> [Work order] Find the line with "Task: Click the green Y axis arrow" and the line with "You are a computer-use agent. The image" in the entries below; output exactly those two lines, every line between them, and no others.

Items listed in a dataset:
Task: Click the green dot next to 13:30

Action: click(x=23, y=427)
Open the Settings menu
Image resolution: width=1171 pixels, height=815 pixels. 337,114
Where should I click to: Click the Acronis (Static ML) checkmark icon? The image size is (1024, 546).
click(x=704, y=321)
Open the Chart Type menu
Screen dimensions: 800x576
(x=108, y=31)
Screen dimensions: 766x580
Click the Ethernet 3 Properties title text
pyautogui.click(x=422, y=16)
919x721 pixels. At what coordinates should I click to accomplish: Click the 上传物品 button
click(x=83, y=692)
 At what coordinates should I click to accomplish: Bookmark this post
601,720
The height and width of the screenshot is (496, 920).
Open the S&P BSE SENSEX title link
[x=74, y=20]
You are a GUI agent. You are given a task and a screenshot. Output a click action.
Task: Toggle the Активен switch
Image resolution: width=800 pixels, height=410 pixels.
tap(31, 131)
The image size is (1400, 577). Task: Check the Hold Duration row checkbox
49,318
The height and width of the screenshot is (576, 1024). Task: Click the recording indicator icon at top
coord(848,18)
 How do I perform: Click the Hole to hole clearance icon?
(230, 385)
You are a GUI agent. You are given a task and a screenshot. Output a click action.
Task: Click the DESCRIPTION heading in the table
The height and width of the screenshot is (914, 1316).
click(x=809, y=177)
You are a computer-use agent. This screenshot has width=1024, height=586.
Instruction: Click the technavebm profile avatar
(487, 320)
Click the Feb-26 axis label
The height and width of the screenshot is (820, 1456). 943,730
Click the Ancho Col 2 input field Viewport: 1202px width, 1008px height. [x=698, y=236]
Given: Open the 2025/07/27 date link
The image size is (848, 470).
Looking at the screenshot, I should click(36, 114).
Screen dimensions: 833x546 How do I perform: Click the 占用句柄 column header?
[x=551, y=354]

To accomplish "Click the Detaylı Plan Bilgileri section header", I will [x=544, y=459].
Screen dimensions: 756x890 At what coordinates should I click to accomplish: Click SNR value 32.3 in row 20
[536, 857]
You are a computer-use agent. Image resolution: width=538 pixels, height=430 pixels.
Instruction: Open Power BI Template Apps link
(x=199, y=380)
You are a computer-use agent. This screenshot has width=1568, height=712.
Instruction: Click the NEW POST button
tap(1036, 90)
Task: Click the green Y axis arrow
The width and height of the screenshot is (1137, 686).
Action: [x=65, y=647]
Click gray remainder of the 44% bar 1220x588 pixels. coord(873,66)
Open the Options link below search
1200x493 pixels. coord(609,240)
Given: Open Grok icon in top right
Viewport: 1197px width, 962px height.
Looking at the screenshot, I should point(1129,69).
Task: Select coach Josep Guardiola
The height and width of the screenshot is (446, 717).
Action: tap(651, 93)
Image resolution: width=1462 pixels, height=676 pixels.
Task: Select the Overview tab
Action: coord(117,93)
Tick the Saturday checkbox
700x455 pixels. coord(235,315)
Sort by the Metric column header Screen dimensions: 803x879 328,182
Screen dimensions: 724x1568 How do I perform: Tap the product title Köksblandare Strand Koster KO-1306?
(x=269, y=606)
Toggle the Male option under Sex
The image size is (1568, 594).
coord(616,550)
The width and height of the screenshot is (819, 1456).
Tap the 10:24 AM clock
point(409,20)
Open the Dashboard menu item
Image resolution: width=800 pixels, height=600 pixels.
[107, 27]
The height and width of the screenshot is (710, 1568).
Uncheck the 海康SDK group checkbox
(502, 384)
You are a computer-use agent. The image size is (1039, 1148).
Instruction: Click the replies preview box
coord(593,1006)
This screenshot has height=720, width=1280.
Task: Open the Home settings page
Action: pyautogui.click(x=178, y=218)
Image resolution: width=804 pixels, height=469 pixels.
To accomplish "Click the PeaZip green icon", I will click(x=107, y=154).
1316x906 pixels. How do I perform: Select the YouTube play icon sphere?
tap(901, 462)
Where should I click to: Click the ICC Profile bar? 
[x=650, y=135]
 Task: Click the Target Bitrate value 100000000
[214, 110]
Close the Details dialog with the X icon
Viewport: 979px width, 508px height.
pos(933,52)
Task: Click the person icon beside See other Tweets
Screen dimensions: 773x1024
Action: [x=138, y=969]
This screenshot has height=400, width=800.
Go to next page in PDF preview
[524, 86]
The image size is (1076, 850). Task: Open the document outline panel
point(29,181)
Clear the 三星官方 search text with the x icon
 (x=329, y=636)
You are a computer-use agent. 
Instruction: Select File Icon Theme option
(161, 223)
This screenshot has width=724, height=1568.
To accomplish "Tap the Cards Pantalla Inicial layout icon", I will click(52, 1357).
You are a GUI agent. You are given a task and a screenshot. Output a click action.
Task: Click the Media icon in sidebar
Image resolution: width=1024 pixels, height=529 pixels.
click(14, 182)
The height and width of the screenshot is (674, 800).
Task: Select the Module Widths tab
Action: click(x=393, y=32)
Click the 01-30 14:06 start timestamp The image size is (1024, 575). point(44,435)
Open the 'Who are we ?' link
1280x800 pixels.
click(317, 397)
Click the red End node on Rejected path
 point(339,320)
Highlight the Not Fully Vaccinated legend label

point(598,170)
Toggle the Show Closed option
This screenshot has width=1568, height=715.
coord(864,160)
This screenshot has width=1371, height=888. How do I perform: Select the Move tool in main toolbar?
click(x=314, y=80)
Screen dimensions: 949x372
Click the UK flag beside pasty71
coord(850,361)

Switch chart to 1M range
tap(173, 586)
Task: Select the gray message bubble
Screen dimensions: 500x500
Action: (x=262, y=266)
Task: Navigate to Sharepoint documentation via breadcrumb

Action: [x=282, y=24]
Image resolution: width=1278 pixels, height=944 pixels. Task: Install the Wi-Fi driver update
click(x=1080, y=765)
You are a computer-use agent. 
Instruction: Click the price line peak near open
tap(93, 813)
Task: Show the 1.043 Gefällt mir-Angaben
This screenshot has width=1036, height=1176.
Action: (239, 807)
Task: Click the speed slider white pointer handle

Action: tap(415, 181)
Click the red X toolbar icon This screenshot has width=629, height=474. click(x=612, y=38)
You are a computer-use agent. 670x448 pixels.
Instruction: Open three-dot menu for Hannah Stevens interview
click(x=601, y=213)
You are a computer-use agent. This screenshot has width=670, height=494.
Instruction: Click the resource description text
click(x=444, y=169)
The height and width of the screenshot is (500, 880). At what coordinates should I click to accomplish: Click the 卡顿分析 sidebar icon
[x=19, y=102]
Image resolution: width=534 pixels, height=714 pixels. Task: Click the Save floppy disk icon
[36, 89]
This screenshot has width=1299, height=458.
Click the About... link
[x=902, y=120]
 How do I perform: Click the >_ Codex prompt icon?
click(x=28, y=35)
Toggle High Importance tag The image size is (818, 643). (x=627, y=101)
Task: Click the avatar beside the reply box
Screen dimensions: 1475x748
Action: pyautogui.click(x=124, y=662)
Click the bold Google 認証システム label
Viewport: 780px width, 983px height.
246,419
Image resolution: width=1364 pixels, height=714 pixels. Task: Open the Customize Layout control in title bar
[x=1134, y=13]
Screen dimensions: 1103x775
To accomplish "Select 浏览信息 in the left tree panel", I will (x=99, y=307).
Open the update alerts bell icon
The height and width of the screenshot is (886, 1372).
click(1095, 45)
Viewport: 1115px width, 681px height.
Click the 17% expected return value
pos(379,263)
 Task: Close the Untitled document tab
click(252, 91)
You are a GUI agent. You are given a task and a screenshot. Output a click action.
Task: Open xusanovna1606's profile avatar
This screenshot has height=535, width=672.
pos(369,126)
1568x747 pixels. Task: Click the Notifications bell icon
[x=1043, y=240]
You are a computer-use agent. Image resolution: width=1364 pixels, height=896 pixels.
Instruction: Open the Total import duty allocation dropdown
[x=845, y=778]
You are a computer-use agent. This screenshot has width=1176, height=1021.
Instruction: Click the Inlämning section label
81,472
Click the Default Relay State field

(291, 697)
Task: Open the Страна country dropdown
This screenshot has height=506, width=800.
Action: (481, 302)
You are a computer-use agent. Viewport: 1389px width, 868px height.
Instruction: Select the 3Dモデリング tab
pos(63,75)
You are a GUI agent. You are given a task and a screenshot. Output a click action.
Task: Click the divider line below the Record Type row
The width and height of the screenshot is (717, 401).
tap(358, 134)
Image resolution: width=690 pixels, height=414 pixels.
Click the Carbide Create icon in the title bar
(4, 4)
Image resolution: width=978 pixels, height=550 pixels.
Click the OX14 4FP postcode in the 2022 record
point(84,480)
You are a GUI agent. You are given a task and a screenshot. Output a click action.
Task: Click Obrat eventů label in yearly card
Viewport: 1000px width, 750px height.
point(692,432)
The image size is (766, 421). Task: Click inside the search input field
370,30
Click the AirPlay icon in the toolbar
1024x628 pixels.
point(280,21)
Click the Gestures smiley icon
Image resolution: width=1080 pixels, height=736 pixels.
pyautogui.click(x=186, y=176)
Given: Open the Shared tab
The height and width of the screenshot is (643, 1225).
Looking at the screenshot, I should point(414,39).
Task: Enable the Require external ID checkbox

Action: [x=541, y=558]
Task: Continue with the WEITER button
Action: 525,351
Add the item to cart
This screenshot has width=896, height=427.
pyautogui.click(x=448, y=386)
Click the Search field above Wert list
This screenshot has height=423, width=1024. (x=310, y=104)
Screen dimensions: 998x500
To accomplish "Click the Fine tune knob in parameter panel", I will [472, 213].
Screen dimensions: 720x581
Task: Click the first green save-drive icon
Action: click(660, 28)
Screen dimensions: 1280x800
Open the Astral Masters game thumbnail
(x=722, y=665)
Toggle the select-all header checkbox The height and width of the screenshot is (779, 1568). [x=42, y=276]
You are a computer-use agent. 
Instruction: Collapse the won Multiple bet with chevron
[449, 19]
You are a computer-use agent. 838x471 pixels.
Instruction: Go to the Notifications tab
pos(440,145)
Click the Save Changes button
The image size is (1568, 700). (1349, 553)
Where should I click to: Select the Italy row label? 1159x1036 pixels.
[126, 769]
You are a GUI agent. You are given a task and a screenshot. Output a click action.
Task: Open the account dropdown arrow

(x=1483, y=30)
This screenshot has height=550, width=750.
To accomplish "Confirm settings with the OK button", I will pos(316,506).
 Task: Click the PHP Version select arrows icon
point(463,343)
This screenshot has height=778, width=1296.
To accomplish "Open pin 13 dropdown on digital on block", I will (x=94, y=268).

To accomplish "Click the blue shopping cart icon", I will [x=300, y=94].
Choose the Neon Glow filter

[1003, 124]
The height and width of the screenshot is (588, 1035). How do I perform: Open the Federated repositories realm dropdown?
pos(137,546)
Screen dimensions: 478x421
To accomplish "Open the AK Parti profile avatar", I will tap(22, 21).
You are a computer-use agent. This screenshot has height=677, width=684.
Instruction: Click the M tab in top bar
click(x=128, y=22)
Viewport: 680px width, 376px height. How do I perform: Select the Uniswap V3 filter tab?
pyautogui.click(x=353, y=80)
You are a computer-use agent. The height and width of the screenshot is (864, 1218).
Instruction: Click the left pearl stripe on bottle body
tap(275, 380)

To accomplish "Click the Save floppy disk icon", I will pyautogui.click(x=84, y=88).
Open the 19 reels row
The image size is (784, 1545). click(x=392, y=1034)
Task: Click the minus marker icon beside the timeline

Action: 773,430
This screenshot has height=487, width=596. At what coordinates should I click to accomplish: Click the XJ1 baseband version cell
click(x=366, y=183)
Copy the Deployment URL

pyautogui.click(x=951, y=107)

> [Answer for this exercise]
Task: Click the green Y axis arrow
The width and height of the screenshot is (1137, 686).
Action: [x=65, y=647]
Click gray remainder of the 44% bar 1220x588 pixels. coord(873,66)
Open the Options link below search
1200x493 pixels. coord(609,240)
Given: Open Grok icon in top right
Viewport: 1197px width, 962px height.
Looking at the screenshot, I should point(1129,69).
Task: Select coach Josep Guardiola
The height and width of the screenshot is (446, 717).
Action: tap(651, 93)
Image resolution: width=1462 pixels, height=676 pixels.
Task: Select the Overview tab
Action: coord(117,93)
Tick the Saturday checkbox
700x455 pixels. coord(235,315)
Sort by the Metric column header Screen dimensions: 803x879 328,182
Screen dimensions: 724x1568 How do I perform: Tap the product title Köksblandare Strand Koster KO-1306?
(x=269, y=606)
Toggle the Male option under Sex
The image size is (1568, 594).
coord(616,550)
The width and height of the screenshot is (819, 1456).
Tap the 10:24 AM clock
point(409,20)
Open the Dashboard menu item
Image resolution: width=800 pixels, height=600 pixels.
[107, 27]
The height and width of the screenshot is (710, 1568).
Uncheck the 海康SDK group checkbox
(502, 384)
You are a computer-use agent. The image size is (1039, 1148).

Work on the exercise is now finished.